### Task inputs ###
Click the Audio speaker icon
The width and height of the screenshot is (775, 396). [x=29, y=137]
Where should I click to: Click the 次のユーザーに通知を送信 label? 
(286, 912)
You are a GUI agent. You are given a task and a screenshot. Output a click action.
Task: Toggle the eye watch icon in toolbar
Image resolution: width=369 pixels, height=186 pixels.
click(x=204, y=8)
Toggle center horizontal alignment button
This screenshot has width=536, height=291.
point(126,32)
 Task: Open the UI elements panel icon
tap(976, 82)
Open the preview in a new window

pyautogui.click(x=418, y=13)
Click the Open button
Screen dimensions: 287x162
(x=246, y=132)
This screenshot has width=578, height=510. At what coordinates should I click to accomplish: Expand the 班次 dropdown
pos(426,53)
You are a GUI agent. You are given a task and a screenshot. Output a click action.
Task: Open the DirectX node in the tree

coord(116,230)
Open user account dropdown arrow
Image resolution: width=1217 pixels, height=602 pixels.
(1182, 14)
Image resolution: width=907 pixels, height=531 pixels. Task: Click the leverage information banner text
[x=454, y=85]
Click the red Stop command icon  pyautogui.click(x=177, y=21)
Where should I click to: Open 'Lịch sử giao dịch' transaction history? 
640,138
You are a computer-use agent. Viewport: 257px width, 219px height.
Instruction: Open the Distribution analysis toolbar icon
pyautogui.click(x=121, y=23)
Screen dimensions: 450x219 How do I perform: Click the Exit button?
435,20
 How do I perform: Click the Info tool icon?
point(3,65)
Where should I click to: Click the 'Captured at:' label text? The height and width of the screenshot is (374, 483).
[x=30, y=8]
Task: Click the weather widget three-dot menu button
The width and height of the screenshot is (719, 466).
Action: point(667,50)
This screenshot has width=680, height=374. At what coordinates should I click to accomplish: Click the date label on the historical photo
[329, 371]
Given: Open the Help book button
###
Please copy each line of the entries in which the word "Toggle" shows up.

Task: Toggle the eye watch icon in toolbar
Toggle center horizontal alignment button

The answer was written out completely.